◆ What the task requires
Please repeat the records below exactly, skipping any pictures.

◆ Stored items

--

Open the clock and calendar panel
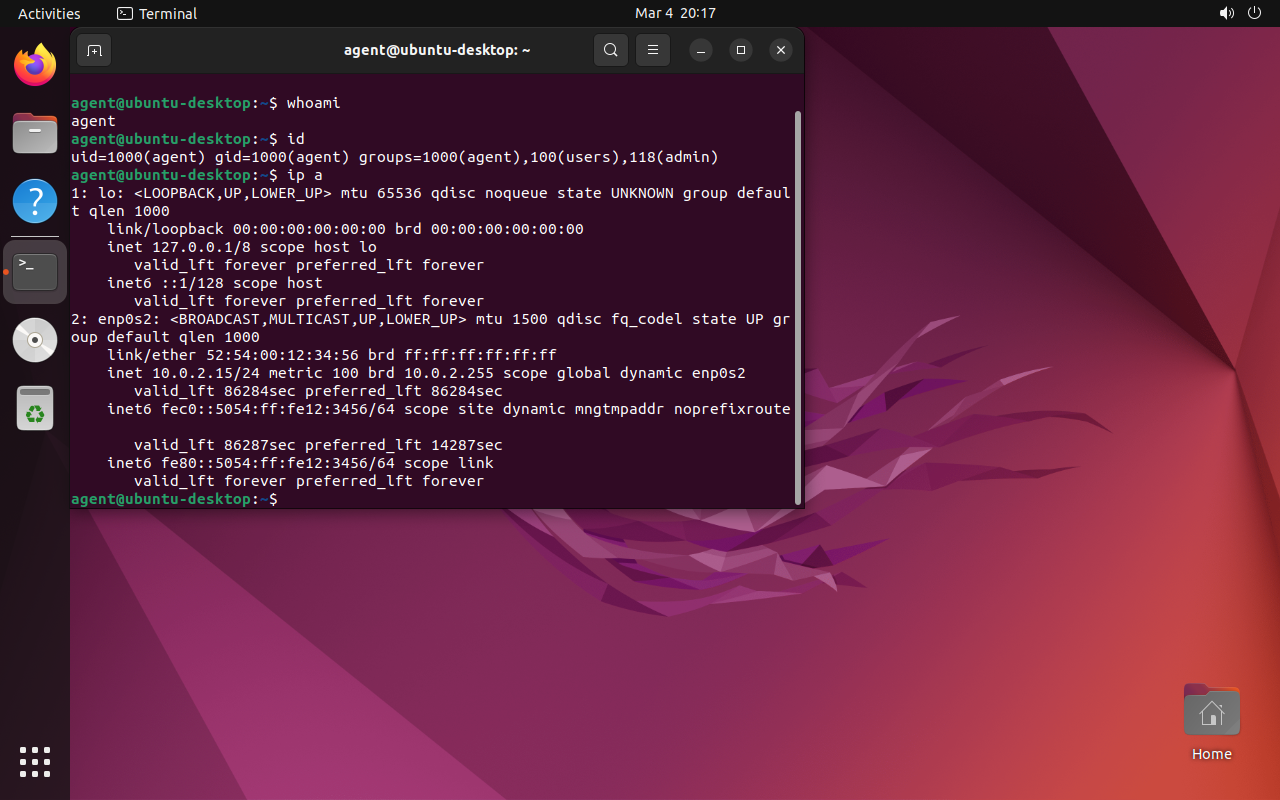 [x=675, y=13]
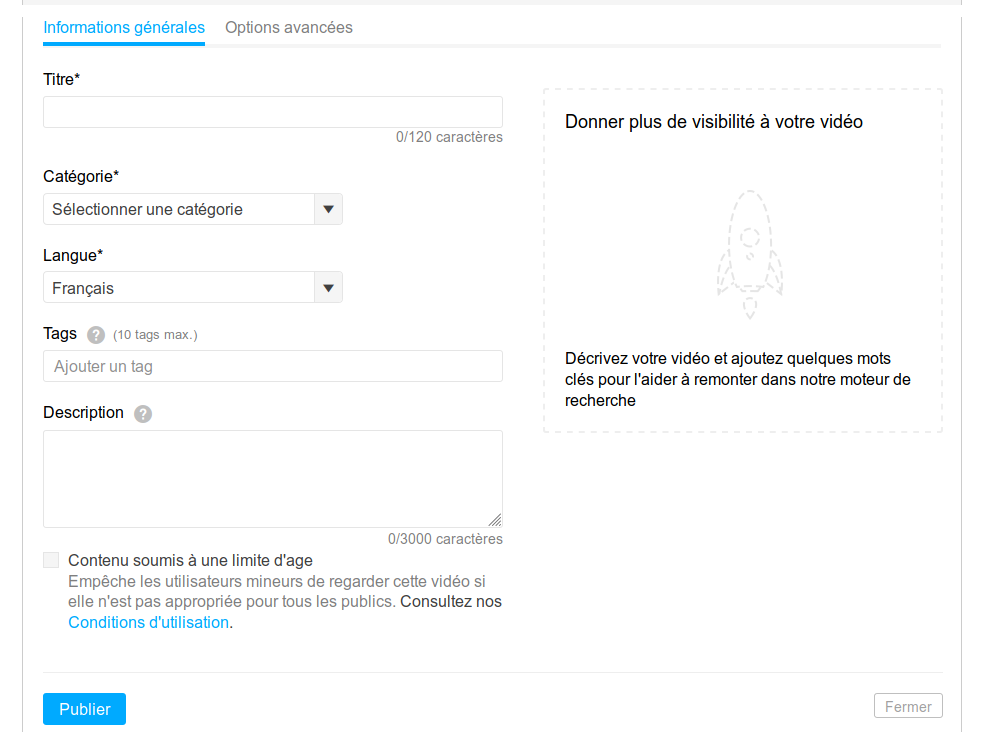This screenshot has height=732, width=981.
Task: Click inside the Description text area
Action: (272, 478)
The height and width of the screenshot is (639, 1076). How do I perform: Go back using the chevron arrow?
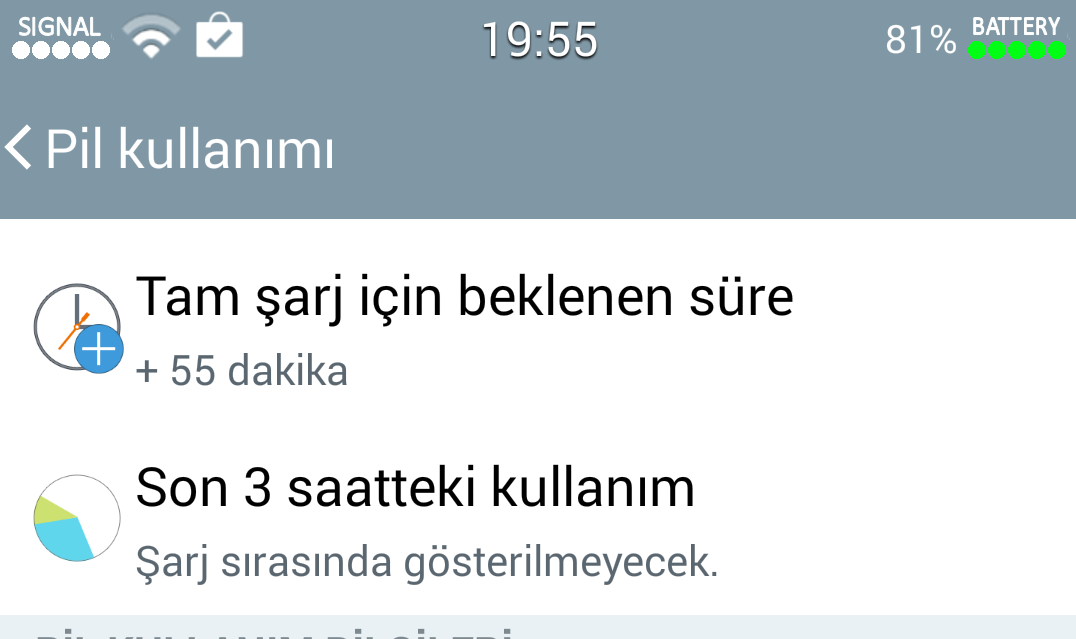[19, 148]
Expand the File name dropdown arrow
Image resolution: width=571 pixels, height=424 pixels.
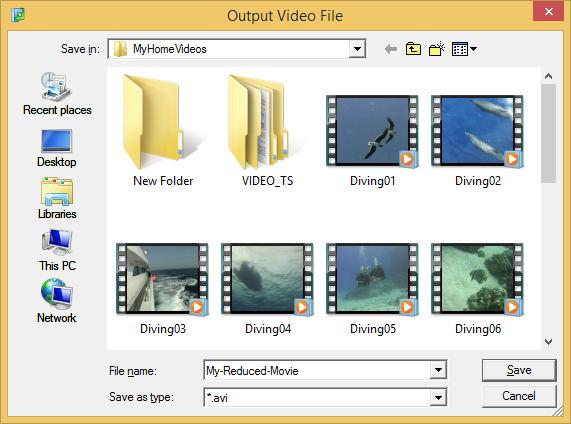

--

◆ Task solution
Open the clock and calendar panel
 [x=675, y=13]
This screenshot has height=732, width=981.
Task: Click inside the Description text area
Action: (272, 478)
The height and width of the screenshot is (639, 1076). How do I perform: Go back using the chevron arrow?
[19, 148]
Expand the File name dropdown arrow
Image resolution: width=571 pixels, height=424 pixels.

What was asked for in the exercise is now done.